And Ian Campbell, having worked 30 years to put San Diego Opera on the map hasn’t a clue why people won’t let him shut it down.

Pereira thinks he’s perfectly within his rights to shift loss-making productions from his last job, in Salzburg, onto his new post in Milan. Gelb sees nothing wrong in sharing information with media that he won’t release to the unions. Campbell could not grasp there might be a problem in hiring his then-wife on an inflated six-digit salary.

What the three men have in common is hubris.

In charge of a house of illusions, an opera manager can quickly lose touch with reality. An inflated self-worth takes over, accompanied by a sense of siege. Gelb sees the world in terms of allies and enemies. Pereira likes to enjoy life on a grand scale among oligarchs. Campbell in San Diego saw the opera as himself: if he was ready to retire, the opera might as well shut down.

Few people have spoken up in their defence because none of the three is what you might call a people person. Their problems are not so much operatic as isolationist. Each of them has walled himself in.
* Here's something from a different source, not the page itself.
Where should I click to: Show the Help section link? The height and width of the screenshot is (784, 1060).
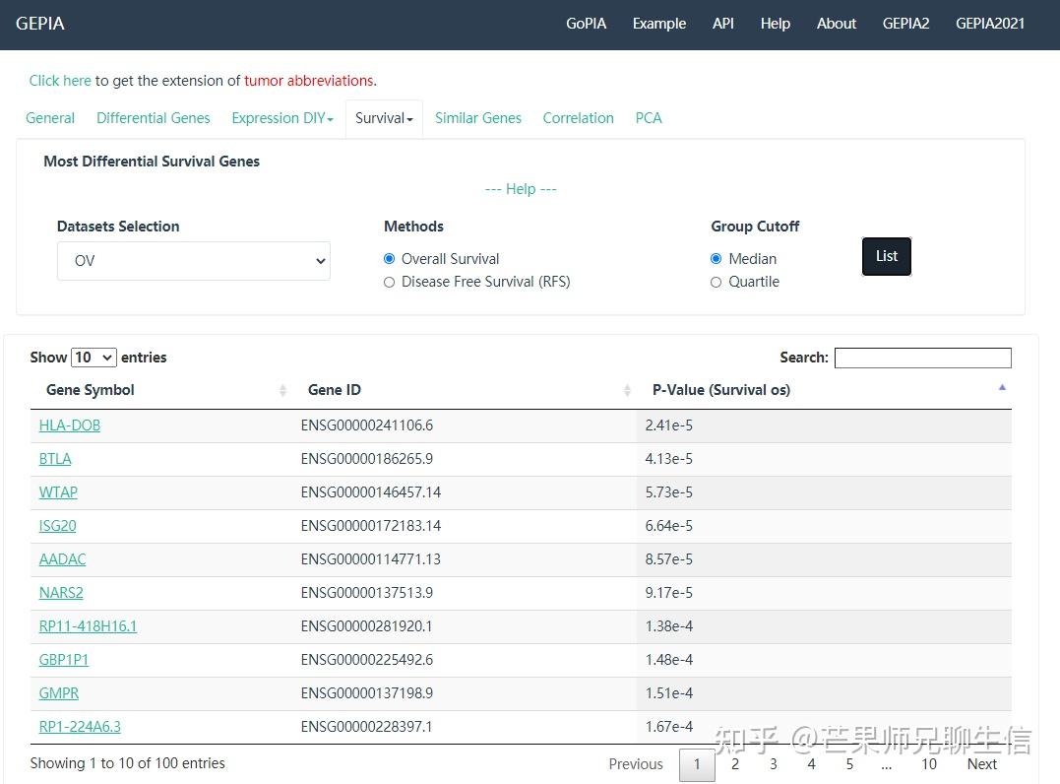point(521,189)
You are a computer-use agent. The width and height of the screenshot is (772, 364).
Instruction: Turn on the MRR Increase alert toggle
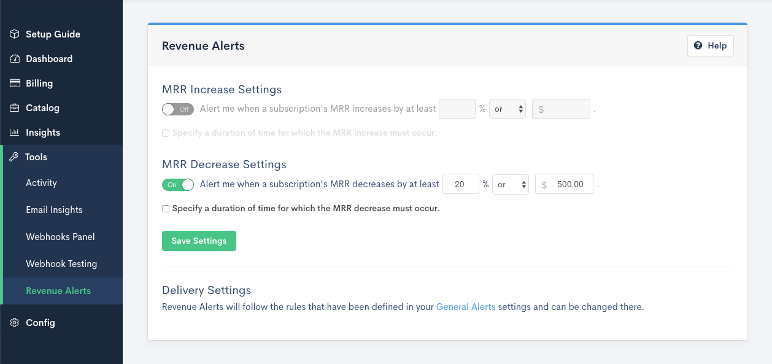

Now there are opera chiefs in Vienna, London, Munich, Amsterdam and multiple festivals who go about their business without making public proclamations or seeking attention, without imagining that the real opera takes place in their office, rather than on stage. In a bad week for opera, it is worth reminding ourselves that there are some outstanding managers out there.

Having written one book about Covent Garden and another about the music industry, I have no doubt that opera houses can be run honestly, openly and with an absence of hysteria. What is certain is that when the manager hits the headlines, management has failed.

And that’s a sign that neither Pereira, nor Gelb, nor Campbell is psychologically equipped to recognise.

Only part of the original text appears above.